* **SELECTION**
________

Staying Safe in General and Online

It is important you are sensible, alert and protect yourself against risks both online and out and about. 

Online, you must be careful who your friends are.  For example, just because someone asks to be your friend on social media does not mean you should let them.  You must only be friends with people you know and trust.  Online, you must consider privacy and the sorts of information you share.  Social media is very public.

You must never share personal information like:

Bank account details, for example your pin, name of your bank,

Passwords for anything. 

Do not tell people personal details about you, like where you live, your date of birth.  

If you are not sure if you should share a piece of personal information - don't! 

Be aware.  Just because someone is 'friends' with you online, this alone does not mean they are 'friends'.  Friendships take lots of time to develop and online is not a true reflection of life and day-to day-reality.

________

* **INFORMATION SUPPLIED**
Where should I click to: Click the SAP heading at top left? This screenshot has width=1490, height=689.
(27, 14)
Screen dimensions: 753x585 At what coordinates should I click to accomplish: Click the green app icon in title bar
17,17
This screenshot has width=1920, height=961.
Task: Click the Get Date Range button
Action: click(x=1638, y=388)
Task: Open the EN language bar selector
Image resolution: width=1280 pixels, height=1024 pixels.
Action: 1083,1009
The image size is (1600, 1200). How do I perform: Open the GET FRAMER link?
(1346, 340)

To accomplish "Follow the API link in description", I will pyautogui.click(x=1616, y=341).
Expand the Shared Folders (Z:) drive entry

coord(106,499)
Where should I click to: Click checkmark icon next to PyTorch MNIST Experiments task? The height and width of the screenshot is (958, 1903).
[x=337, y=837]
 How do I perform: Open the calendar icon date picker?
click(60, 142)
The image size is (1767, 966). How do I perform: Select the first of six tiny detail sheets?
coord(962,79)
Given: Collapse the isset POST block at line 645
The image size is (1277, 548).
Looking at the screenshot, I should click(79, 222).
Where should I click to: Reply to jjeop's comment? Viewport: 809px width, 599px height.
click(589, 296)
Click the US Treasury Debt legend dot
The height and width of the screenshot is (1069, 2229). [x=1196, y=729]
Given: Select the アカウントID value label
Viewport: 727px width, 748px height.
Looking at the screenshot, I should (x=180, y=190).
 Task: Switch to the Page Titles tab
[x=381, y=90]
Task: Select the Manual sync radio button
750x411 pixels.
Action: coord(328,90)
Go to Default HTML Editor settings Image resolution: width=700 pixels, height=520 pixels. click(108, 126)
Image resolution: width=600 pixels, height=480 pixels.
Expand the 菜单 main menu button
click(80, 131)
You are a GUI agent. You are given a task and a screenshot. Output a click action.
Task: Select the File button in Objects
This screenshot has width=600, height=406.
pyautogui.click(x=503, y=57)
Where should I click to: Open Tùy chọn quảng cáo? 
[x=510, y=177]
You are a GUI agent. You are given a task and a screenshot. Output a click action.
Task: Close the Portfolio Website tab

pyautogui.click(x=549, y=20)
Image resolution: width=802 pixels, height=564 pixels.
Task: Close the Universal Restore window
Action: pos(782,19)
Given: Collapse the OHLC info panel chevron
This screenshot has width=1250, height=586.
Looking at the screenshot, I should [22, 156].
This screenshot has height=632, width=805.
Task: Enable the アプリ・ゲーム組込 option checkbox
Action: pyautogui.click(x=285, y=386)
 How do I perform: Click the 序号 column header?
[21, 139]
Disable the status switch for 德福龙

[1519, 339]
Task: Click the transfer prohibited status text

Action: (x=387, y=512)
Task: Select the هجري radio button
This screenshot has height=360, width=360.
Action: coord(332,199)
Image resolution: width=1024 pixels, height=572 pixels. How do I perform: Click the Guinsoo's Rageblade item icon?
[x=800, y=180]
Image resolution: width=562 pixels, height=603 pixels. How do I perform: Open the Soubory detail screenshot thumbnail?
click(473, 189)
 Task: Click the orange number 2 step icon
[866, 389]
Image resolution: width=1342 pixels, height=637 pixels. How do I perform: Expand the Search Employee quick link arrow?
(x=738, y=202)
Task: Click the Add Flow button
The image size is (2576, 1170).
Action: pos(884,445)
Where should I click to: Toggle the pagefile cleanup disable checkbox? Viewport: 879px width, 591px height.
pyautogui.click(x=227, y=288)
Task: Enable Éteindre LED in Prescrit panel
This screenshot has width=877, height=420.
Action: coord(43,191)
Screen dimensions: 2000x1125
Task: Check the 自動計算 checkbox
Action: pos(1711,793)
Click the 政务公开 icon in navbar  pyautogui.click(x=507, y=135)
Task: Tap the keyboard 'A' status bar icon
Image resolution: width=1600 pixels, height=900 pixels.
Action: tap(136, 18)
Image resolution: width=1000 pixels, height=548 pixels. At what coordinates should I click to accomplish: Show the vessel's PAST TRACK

________

* **TASK INSTRUCTIONS**
Resume the guidance on staying safe in general and online, picking up after its final sentence. The material here comes from a separate source and has no connection to the safety guidance.

* **RESPONSE BELOW**
Be very careful with the pictures you share - think, would I want an employer or a professional like your teacher or doctor to see them?  If they are online, you loose control of them and anyone could use or see them.  Think, is the image appropriate?  Is it sensible?  Is it embarrassing?  Are there other people in the photo who may not want their photo online?

Tell people you trust, like family, if anything upsets you.  If people upset you online do not be friends with them.  Make sure you understand how to block people and how to set privacy settings.  Get someone to show you and ask if you are stuck.  There is help from the resources on this page.  Also, report any inappropriate or offensive content.  Ask someone if you do not know how to.    

Another issue you may experience due to your disability is 'bullying'.  Lots of people experience bullying, like at school, and it can be due to many different factors.  If bullying is due to your disability, then it is often referred to as a Disability Hate Crime.  Bullying can be very upsetting and isolating.  On here, you will find resources to help you deal with bullying.  Do not suffer in silence, get help.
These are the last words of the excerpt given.